Will Spidey Be Addressing Education Reform in Ultimate Comics Spider-Man #1?
by Jamie Frevele | 3:58 pm, August 13th, 2011
Less than a month before its release, Marvel has released its variant cover for Ultimate Comics Spider-Man #1, drawn by Sara Pichelli and featuring the new man behind the mask, Miles Morales! After the jump, a look inside Miles’ origin story, including speculation about a possible anti-union agenda (that is probably nothing to worry about).

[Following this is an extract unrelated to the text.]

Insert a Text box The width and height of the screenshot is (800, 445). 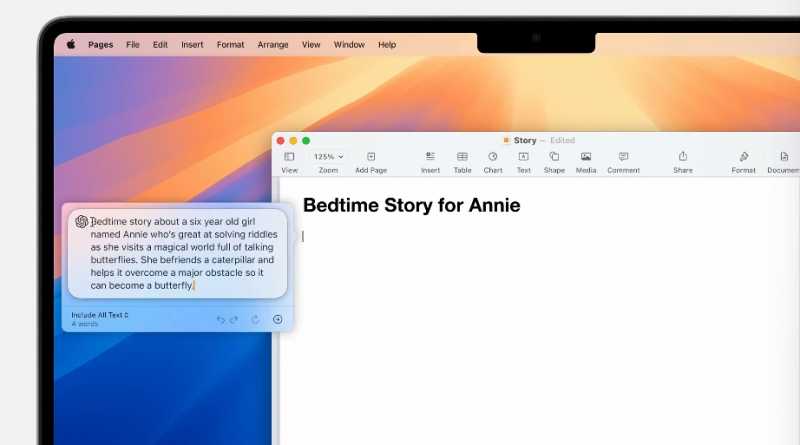(523, 157)
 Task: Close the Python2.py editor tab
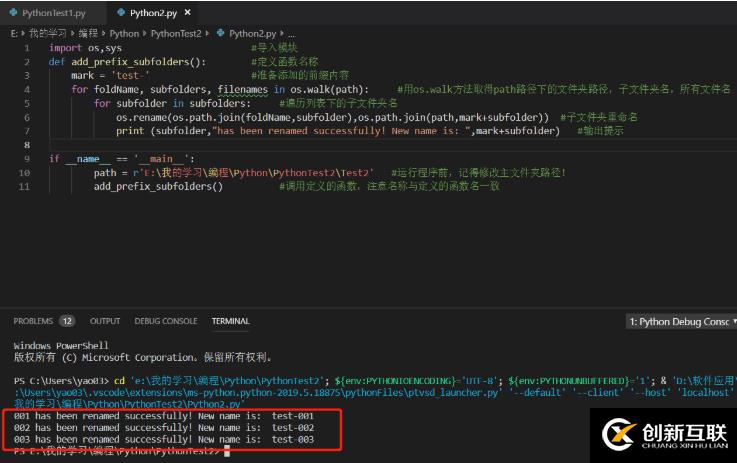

Now that we’ve been officially introduced to Miles Morales, Bleeding Cool has seen the first few pages of #1 and is wondering if there is an anti-union agenda featured in his story aimed towards the educational system. Apparently, writer Brian Michael Bendis was inspired by the documentary Waiting for Superman, which centered around at-risk kids and their journeys through public and private education. A big part of that was the lottery process to get into charter schools. I direct your eyes towards this panel, showing a young Miles with his parents at one of these lotteries:
Which is followed by this one:
Comic Book Resources — which provided these panels — has an interview with Joe Quesada, who says that he was “really intrigued” by the work of Geoffrey Canada (president and CEO of Harlem Children’s Zone, which works to increase the graduation rate of students in Harlem), and had recommended that Bendis watch the documentary featuring Canada, Waiting for Superman. That documentary was well-received by critics, but was seen by some as an attack on teachers and teacher unions because of how badly the public school system was portrayed. Parents in the film were shown turning to charter schools, which were being promoted as the solution to an unsatisfactory public school system. (Many of the film’s statistics have been disputed, and even more questionable statistics concerning charter schools were left out altogether.)

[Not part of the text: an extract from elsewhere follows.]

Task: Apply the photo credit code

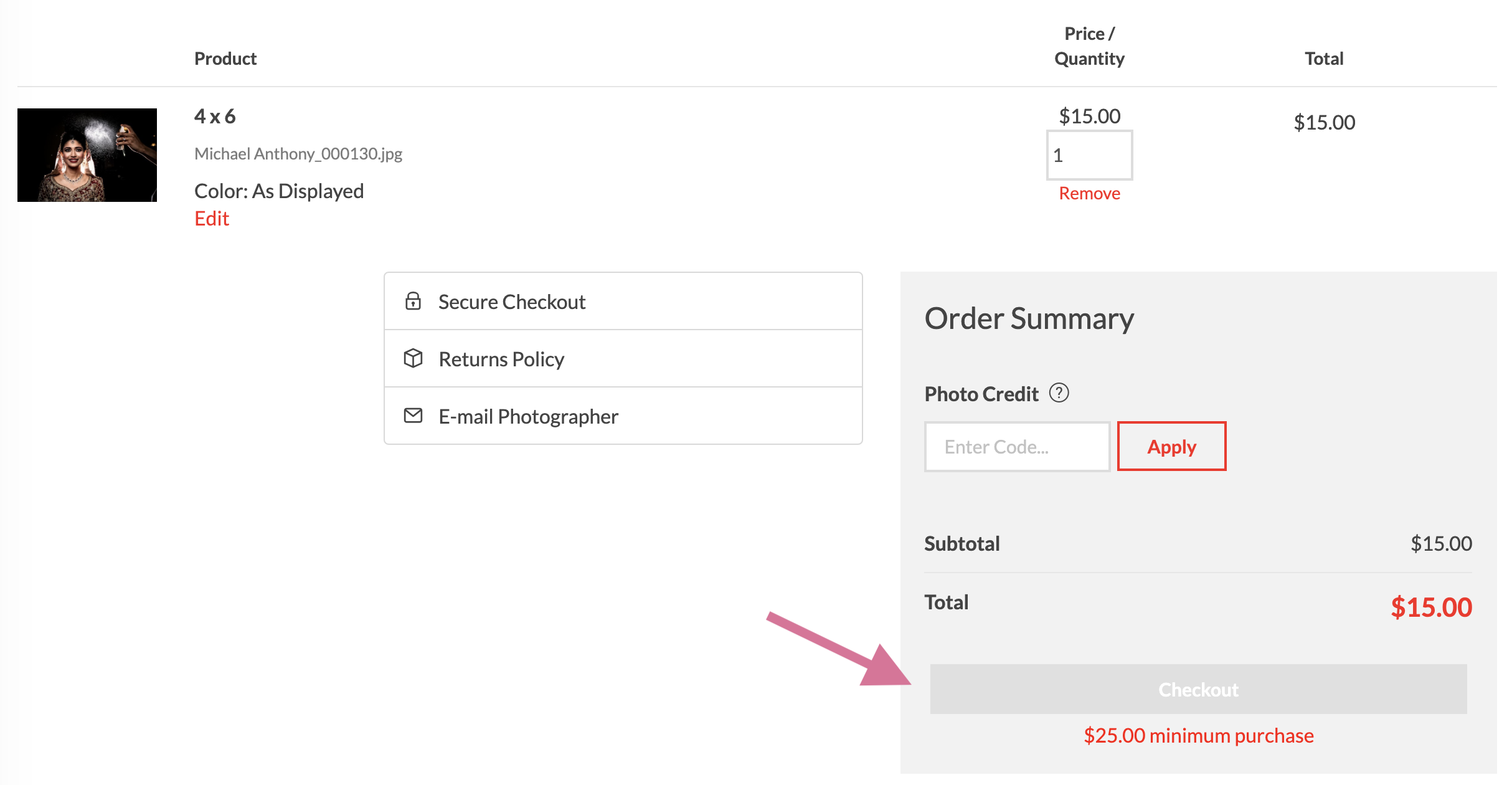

Since Miles is being brought up in the same city (albeit a different borough of New York City), could this just have made for a good background story for our hero, showing that Miles’ parents were concerned for his future and went to great lengths to ensure it went well for him? Totally. But a blatant anti-union agenda attacking the public school system? In a Spider-Man comic? Unlikely. It’s a comic book. While everyone may have an opinion about education (to which they are all entitled), this would be the most boring storyline ever for a Spider-Man comic. Something tells me that Miles Morales will have bigger fish to fry than the educational system.